The populist movement in North and Western Europe is more associated with its right-wing claims. Populist Parties in France and Denmark were supporters of the welfare state, and they wanted the beneficiaries of the welfare programs to be the Danish and French people rather than immigrants. The tone of these populist parties contains xenophobic elements, and anti-immigrant policies are highlighted in their agenda. In Denmark, the Liberal party used the populist People’s Party’s agenda on immigration, Islam, and refuges through reducing benefits to immigrants and refugees by 45% and similar measures. The situation is like the one in the United States where the antiestablishment claims of populist leaders (such as Wallace and Long) transformed the politics of their currents.
The most successful populist party concerning their impact on politics was UKIP in the EU. UKIP’s voter base can be a good starting point while analyzing the economic roots of the spread of populism. Supporters of UKIP are mainly clustered in mining and manufacturing regions of the UK which are industrial ghost-towns. Those supporters of UKIP are characterized as blue-collar workers who were left behind in the economic development of the UK. The association between populist fronts and the working-class is emerged and strengthened because of the unfair competition brought by neoliberal globalization.
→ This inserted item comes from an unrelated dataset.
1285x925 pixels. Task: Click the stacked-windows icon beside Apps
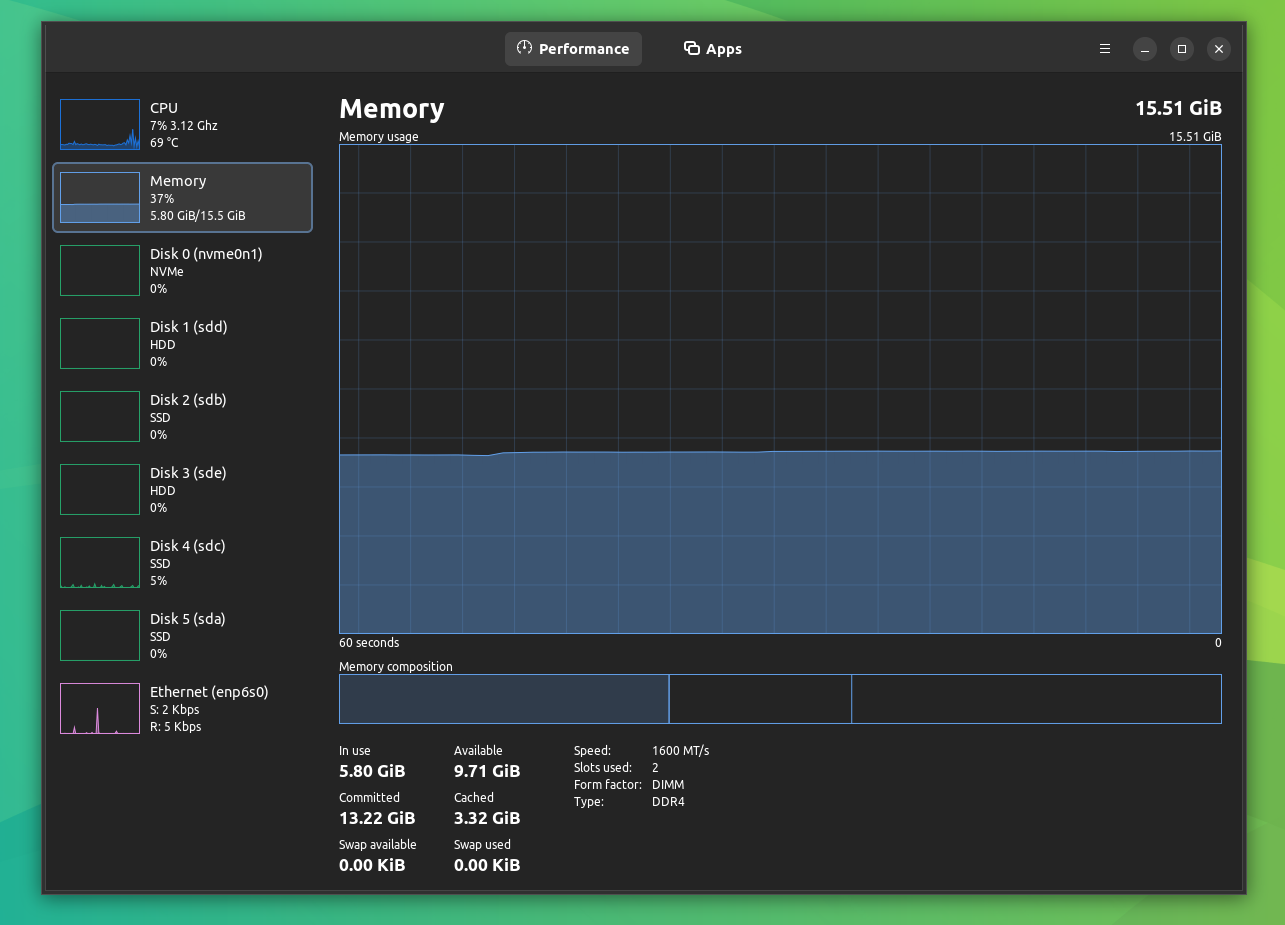[x=690, y=48]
In this sense, investigating the concept of “unfair competition”, which emerged because of economic globalization, is important. Rodrik argues that job-displacement and income losses of some groups due to the unfair reallocation of the benefits of international trade causes the populist uprising (2018). Removal of trade regulation – restrictions of capital mobility and implementation of deeper economic integration (on an international base) policy created a situation in which political and distributive costs of the global economic integration exceeds the net economic benefits (Rodrik, 2018). Rising inequality (as it is shown in the graph, Gini index, which measures income inequality, is on the rise for the US after 1990), decreasing wages, deindustrialization in developed countries, and competition from developing countries for the blue-collar workers, in general, those ones who were left behind in the global integration gives an opportunity for the radical left and right parties to offer protection for the left-behinds by using populist political agenda (Milner, 2019).7 These populist movements and leaders to solve the redistributive costs of globalization for some groups, offer more regulations on international trade and try to bring back the industries to their countries.
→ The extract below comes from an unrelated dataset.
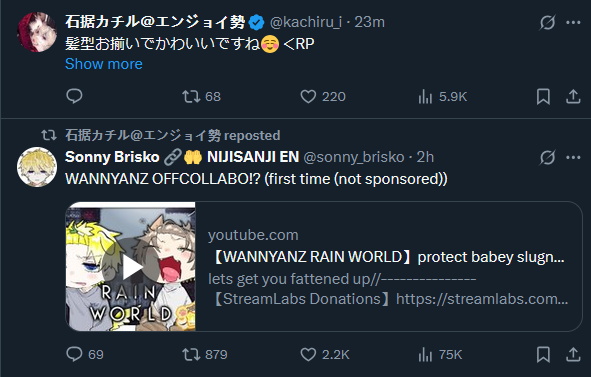
Task: Open Grok icon on kachiru_i post
Action: (x=547, y=23)
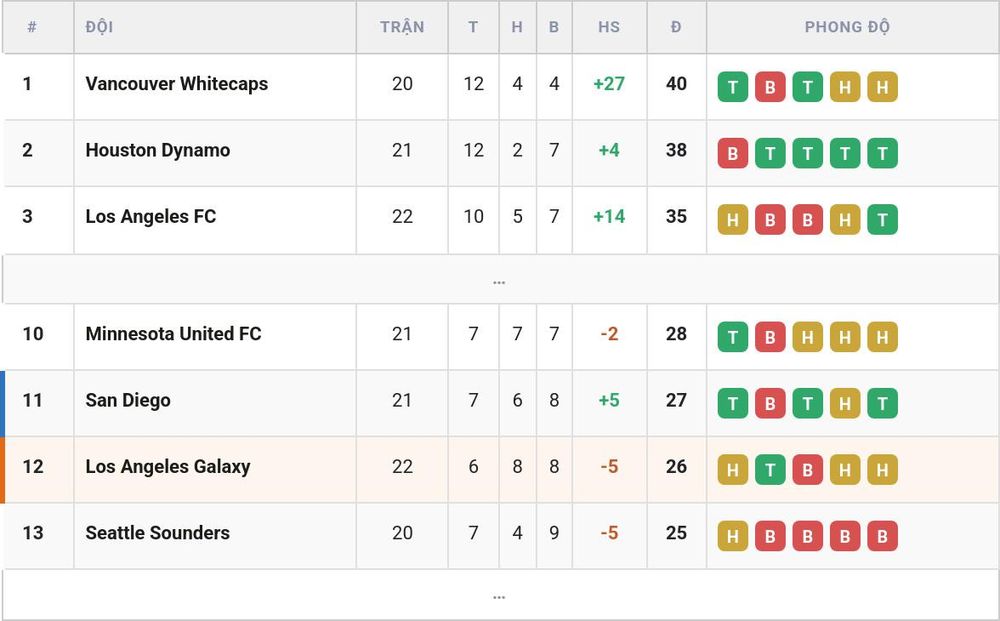Open Los Angeles Galaxy team link
Screen dimensions: 1000x621
coord(168,467)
It is observable that populism has been on the rise in Europe and America through the recent decade. Considering the influence of populist movements in the antagonizing split of society and the rise of authoritarianism underlying toots of the populist explosion need to be investigated. Populist parties and leaders expanded their voter platform by addressing the rising inequality, loss of jobs, and dropping wages (of the people left behind) due to the competition faced by developing countries. As a solution to these issues, populist leaders opposed globalization. The inability of the left and right parties in addressing these issues allowed populist movements to spread. Both right- and left-wing populists put forward their antiestablishment and antiliberal stands to overcome the economic hardships and unfair competition faced by the people, who are the only ones supporting their movement. Therefore, investigating the economic roots of the recent populist explosion and presenting sound and adequately complex economic policies to the sophisticated economic problems is crucial to contain the antagonizing grip of populism.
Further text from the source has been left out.